These are not trick questions. They are merely unanswerable, or at least the answers don’t appear until after the fact. Lots of people in the Pentagon, think-tanks and universities get oodles of taxpayer money to devise forecasts, mathematical models and even make games to predict what will happen. Their answers may be better informed than yours and mine — perhaps they have access to classified intelligence data — but this doesn’t necessarily mean that their answers are more accurate than yours or mine.

The pros often blow it in spectacular fashion (practically none of the experts on the Soviet Union predicted its abrupt collapse). This is not to say that Civ is a better predictor of the future than a mammoth $US300 million Pentagon simulation like Warsim. What it means is that predicting the future, whether you’re a game designer or a talking head on TV, is to guess. The problem is that often these guesses are cloaked as expert opinion, or game marketing copy that boasts of impressive research. They’re still guesses.
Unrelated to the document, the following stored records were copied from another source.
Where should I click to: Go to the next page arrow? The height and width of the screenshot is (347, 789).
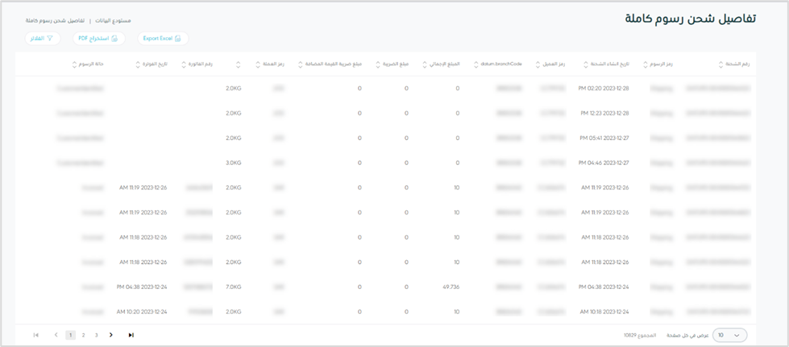[111, 335]
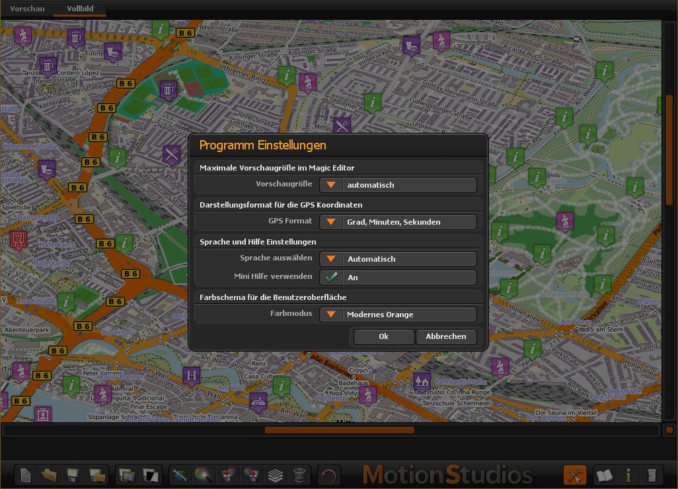678x489 pixels.
Task: Confirm settings with the Ok button
Action: click(383, 336)
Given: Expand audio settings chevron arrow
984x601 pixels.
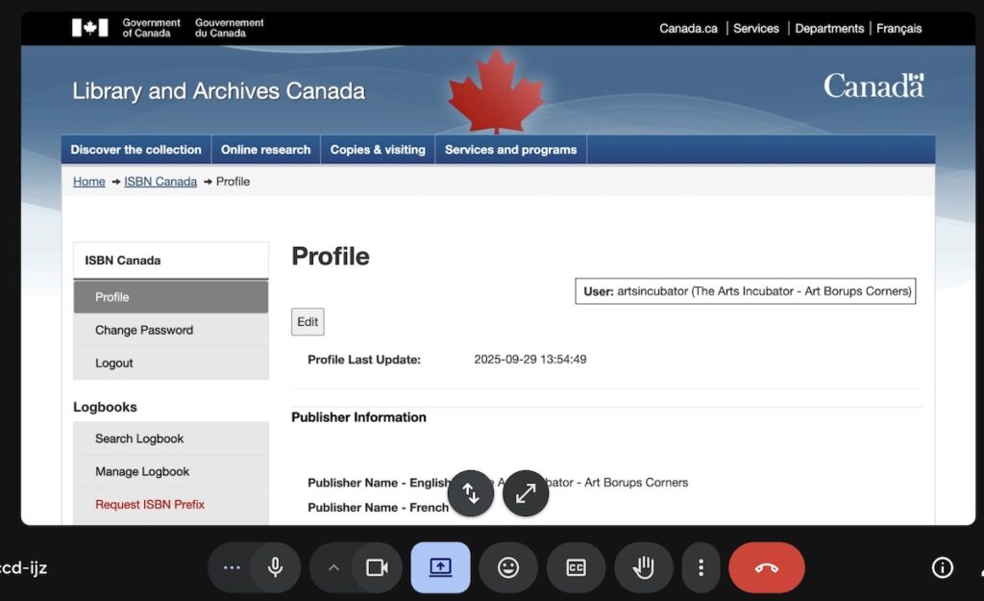Looking at the screenshot, I should coord(333,567).
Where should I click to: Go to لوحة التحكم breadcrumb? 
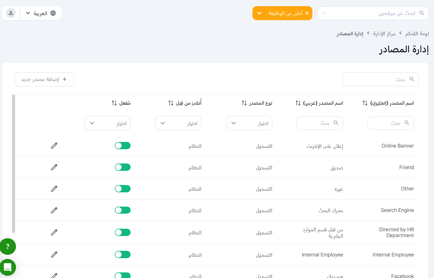click(x=417, y=34)
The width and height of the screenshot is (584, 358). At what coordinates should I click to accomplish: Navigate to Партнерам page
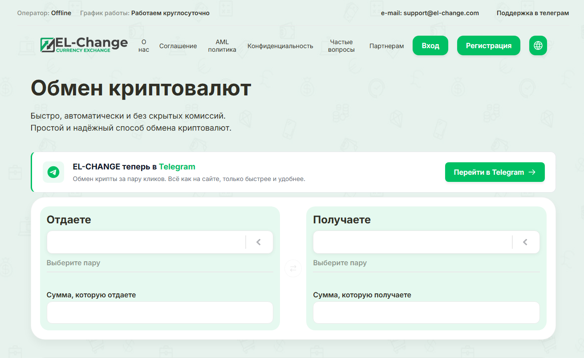[387, 46]
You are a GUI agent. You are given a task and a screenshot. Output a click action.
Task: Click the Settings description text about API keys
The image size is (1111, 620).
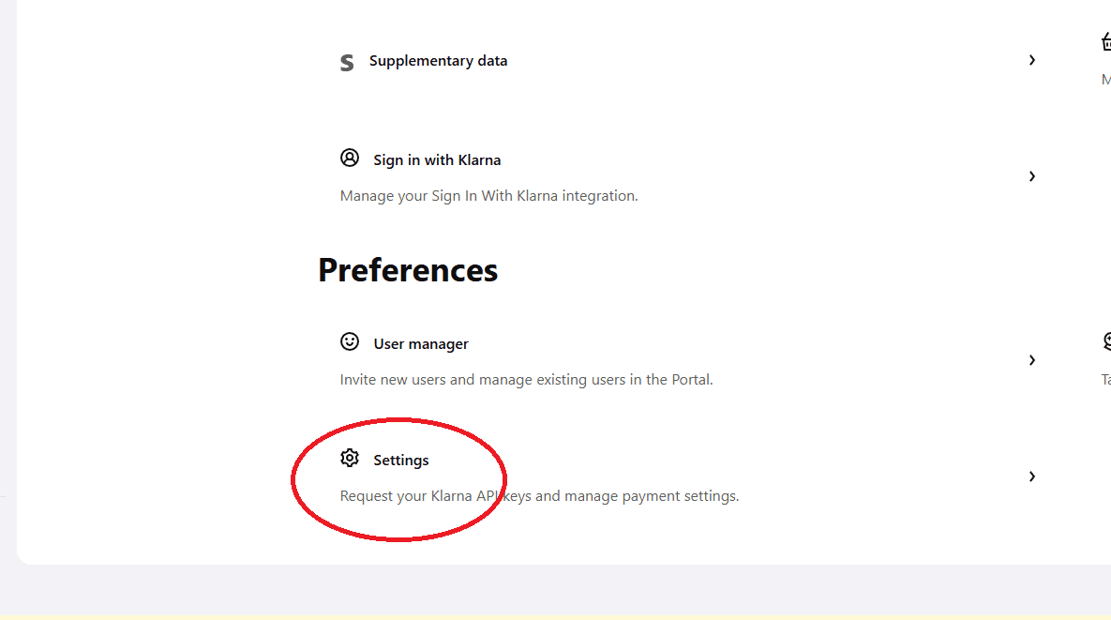pos(539,495)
Some guesses are better than others. If our hypothetical strategy game portrays Uruguay and Malaysia as superpowers, then either we are privy to something the rest of the world doesn’t know, or we made a mistake. As game designers attempting to simulate the future, the best we can do is conduct research, combine that research with our own intuition and knowledge, and make the best guesses we can. This is not an excuse for bad game design. It just means that in the absence of absolute certainty, you either guess or you don’t create a game at all.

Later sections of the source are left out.